> **Do this**
Please change "GUI agent" to "UI agent" everywhere it occurs in the items below, and write all the items out again with nothing else altered.

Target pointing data
*-*-*

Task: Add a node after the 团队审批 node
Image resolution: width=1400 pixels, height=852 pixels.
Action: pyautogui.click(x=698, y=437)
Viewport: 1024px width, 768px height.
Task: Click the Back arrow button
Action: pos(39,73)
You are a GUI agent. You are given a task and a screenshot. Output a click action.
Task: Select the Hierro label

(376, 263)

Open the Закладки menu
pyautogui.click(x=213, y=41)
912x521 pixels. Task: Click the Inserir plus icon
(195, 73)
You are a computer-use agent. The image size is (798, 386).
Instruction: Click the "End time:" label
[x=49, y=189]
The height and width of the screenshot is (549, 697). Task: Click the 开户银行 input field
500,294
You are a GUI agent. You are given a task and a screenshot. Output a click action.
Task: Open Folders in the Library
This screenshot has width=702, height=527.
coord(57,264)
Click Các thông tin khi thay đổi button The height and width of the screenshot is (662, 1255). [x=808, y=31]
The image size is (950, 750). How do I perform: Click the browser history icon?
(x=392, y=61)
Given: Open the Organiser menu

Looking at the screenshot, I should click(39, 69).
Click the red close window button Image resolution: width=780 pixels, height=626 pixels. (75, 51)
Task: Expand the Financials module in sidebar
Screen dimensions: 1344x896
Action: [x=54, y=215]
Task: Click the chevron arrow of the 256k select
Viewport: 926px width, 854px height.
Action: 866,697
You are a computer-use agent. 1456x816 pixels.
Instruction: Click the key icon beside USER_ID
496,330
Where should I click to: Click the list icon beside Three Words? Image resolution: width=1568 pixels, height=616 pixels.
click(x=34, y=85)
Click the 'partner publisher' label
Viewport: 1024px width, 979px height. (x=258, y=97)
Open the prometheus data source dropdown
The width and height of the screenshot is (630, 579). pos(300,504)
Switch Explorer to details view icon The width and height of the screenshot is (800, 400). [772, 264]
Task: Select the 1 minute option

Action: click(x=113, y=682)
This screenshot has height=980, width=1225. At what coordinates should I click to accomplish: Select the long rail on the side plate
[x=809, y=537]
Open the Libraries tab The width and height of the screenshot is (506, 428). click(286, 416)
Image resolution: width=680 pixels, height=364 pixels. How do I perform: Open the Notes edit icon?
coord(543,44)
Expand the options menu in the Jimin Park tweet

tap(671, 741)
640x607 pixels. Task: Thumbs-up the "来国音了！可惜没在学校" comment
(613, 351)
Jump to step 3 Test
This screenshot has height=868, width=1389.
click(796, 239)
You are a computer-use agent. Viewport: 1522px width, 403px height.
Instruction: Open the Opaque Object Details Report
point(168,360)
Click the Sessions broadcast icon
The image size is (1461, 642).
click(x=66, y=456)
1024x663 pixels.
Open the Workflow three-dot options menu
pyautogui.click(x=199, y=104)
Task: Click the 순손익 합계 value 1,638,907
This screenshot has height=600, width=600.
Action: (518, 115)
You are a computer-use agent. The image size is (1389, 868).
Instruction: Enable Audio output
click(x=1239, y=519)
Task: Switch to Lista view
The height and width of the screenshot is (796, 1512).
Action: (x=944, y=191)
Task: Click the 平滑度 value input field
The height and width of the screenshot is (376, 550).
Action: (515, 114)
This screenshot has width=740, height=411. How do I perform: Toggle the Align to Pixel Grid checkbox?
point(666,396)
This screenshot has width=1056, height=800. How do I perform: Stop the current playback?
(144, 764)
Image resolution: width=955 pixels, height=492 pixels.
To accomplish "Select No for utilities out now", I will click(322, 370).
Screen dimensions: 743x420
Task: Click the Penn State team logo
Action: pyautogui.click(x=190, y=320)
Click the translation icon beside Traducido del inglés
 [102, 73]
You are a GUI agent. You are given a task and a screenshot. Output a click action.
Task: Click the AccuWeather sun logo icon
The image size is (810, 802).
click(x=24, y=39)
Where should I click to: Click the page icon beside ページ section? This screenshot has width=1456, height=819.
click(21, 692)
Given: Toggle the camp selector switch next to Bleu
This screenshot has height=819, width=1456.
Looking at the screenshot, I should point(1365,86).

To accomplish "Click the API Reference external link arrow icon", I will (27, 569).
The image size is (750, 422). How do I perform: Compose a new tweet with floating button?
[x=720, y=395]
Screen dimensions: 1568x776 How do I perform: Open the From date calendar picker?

*-*-*

> **Written answer**
Task: Add a node after the 团队审批 node
Image resolution: width=1400 pixels, height=852 pixels.
Action: pyautogui.click(x=698, y=437)
Viewport: 1024px width, 768px height.
Task: Click the Back arrow button
Action: pos(39,73)
You are a UI agent. You are given a task and a screenshot. Output a click action.
Task: Select the Hierro label

(376, 263)

Open the Закладки menu
pyautogui.click(x=213, y=41)
912x521 pixels. Task: Click the Inserir plus icon
(195, 73)
You are a computer-use agent. The image size is (798, 386).
Instruction: Click the "End time:" label
[x=49, y=189]
The height and width of the screenshot is (549, 697). Task: Click the 开户银行 input field
500,294
You are a UI agent. You are given a task and a screenshot. Output a click action.
Task: Open Folders in the Library
This screenshot has width=702, height=527.
coord(57,264)
Click Các thông tin khi thay đổi button The height and width of the screenshot is (662, 1255). [x=808, y=31]
The image size is (950, 750). How do I perform: Click the browser history icon?
(x=392, y=61)
Given: Open the Organiser menu

Looking at the screenshot, I should click(39, 69).
Click the red close window button Image resolution: width=780 pixels, height=626 pixels. (75, 51)
Task: Expand the Financials module in sidebar
Screen dimensions: 1344x896
Action: [x=54, y=215]
Task: Click the chevron arrow of the 256k select
Viewport: 926px width, 854px height.
Action: 866,697
You are a computer-use agent. 1456x816 pixels.
Instruction: Click the key icon beside USER_ID
496,330
Where should I click to: Click the list icon beside Three Words? Image resolution: width=1568 pixels, height=616 pixels.
click(x=34, y=85)
Click the 'partner publisher' label
Viewport: 1024px width, 979px height. (x=258, y=97)
Open the prometheus data source dropdown
The width and height of the screenshot is (630, 579). pos(300,504)
Switch Explorer to details view icon The width and height of the screenshot is (800, 400). [772, 264]
Task: Select the 1 minute option

Action: click(x=113, y=682)
This screenshot has height=980, width=1225. At what coordinates should I click to accomplish: Select the long rail on the side plate
[x=809, y=537]
Open the Libraries tab The width and height of the screenshot is (506, 428). click(286, 416)
Image resolution: width=680 pixels, height=364 pixels. How do I perform: Open the Notes edit icon?
coord(543,44)
Expand the options menu in the Jimin Park tweet

tap(671, 741)
640x607 pixels. Task: Thumbs-up the "来国音了！可惜没在学校" comment
(613, 351)
Jump to step 3 Test
This screenshot has height=868, width=1389.
click(796, 239)
You are a computer-use agent. Viewport: 1522px width, 403px height.
Instruction: Open the Opaque Object Details Report
point(168,360)
Click the Sessions broadcast icon
The image size is (1461, 642).
click(x=66, y=456)
1024x663 pixels.
Open the Workflow three-dot options menu
pyautogui.click(x=199, y=104)
Task: Click the 순손익 합계 value 1,638,907
This screenshot has height=600, width=600.
Action: (518, 115)
You are a computer-use agent. The image size is (1389, 868).
Instruction: Enable Audio output
click(x=1239, y=519)
Task: Switch to Lista view
The height and width of the screenshot is (796, 1512).
Action: (x=944, y=191)
Task: Click the 平滑度 value input field
The height and width of the screenshot is (376, 550).
Action: (515, 114)
This screenshot has width=740, height=411. How do I perform: Toggle the Align to Pixel Grid checkbox?
point(666,396)
This screenshot has width=1056, height=800. How do I perform: Stop the current playback?
(144, 764)
Image resolution: width=955 pixels, height=492 pixels.
To accomplish "Select No for utilities out now", I will click(322, 370).
Screen dimensions: 743x420
Task: Click the Penn State team logo
Action: pyautogui.click(x=190, y=320)
Click the translation icon beside Traducido del inglés
 [102, 73]
You are a UI agent. You are given a task and a screenshot. Output a click action.
Task: Click the AccuWeather sun logo icon
The image size is (810, 802).
click(x=24, y=39)
Where should I click to: Click the page icon beside ページ section? This screenshot has width=1456, height=819.
click(21, 692)
Given: Toggle the camp selector switch next to Bleu
This screenshot has height=819, width=1456.
Looking at the screenshot, I should point(1365,86).

To accomplish "Click the API Reference external link arrow icon", I will (27, 569).
The image size is (750, 422). How do I perform: Compose a new tweet with floating button?
[x=720, y=395]
Screen dimensions: 1568x776 How do I perform: Open the From date calendar picker?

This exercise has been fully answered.